In a 6-3 opinion written by Justice Neil Gorsuch, the Court held that Title VII of the Civil Rights Act's ban on sex-based discrimination encompasses discrimination based on sexual orientation and gender identity. 

"An individual's homosexuality or transgender status is not relevant to employment decisions," Gorsuch wrote. "That's because it is impossible to discriminate against a person for being homosexual or transgender without discriminating against that individual based on sex."

"Those who adopted the Civil Rights Act might not have anticipated their work would lead to this particular result," he continued, "But the limits of the drafters' imagination supply no reason to ignore the law's demands." According to Gorsuch, a staunch textualist, "only the written word is the law, and all persons are entitled to its benefit." 

Bostock addressed three separate appellate court decisions, each of which involved an employer allegedly terminating a long-time employee simply for being gay or transgender. In the first case, Gerald Bostock, who worked for Clayton County, Georgia as a child welfare advocate, was fired for joining a gay recreational softball league. The county terminated him for conduct "unbecoming" a public employee. In the second case, Donald Zarda, a skydiving instructor in New York, was fired after mentioning to a customer that he was gay. And lastly, Aimee Stephens was terminated from her position at a funeral home in Michigan after writing a letter to her employer explaining that she planned to live and work full-time as a woman.

The Supreme Court held that all three plaintiffs properly alleged sex-based discrimination claims because "homosexuality and transgender status are inextricably bound up with sex." The Court reasoned, if an employer fires a male employee for no reason other than the fact that he is attracted to men, the employer is discriminating against him for traits it tolerates in female workers. Likewise, if an employer fires a transgender employee who was assigned male at birth but now identifies as female simply because of her outward gender expression, the employer is penalizing a person assigned male at birth for traits it tolerates in an employee assigned female at birth.

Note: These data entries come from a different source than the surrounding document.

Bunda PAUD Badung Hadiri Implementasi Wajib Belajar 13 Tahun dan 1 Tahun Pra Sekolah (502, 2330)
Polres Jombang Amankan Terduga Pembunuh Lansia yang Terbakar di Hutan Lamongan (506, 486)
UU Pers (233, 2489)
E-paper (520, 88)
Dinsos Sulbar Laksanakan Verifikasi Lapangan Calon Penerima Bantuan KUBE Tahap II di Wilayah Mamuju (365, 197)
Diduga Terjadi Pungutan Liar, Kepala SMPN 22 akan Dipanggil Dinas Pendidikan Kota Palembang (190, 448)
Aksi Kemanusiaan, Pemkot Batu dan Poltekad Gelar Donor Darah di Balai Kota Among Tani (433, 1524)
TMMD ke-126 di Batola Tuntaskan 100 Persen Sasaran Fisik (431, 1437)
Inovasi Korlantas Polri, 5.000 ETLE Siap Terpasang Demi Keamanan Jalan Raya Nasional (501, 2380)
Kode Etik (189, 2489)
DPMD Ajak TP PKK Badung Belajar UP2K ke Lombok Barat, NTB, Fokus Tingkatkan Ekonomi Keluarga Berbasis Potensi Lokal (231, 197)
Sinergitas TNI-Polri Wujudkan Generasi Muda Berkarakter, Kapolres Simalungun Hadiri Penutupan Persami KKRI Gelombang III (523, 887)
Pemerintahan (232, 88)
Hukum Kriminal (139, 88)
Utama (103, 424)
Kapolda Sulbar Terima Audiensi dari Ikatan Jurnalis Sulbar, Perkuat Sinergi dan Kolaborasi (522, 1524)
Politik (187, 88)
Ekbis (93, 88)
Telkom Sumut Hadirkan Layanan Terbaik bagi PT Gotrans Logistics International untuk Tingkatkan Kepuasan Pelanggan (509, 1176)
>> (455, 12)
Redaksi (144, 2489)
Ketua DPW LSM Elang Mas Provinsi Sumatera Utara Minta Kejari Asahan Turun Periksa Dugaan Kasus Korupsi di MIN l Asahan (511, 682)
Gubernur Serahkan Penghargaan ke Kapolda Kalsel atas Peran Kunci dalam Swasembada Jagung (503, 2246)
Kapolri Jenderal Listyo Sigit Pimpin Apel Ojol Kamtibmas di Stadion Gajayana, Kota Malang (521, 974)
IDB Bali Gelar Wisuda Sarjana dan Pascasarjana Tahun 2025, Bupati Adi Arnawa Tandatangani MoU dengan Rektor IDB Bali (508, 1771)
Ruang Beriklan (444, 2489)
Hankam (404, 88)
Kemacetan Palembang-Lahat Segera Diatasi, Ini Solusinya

In both cases, "the individual employee's sex plays an unmistakable and impermissible role in the discharge decision." 

This ruling adds legal protection for millions of LGBTQ employees. Although gay, lesbian, bisexual, and transgender workers in about half the country already enjoyed protection from employment discrimination under state or local laws, the Supreme Court's ruling today ensures gay, lesbian, bisexual, and transgender workers will now be statutorily protected nationwide.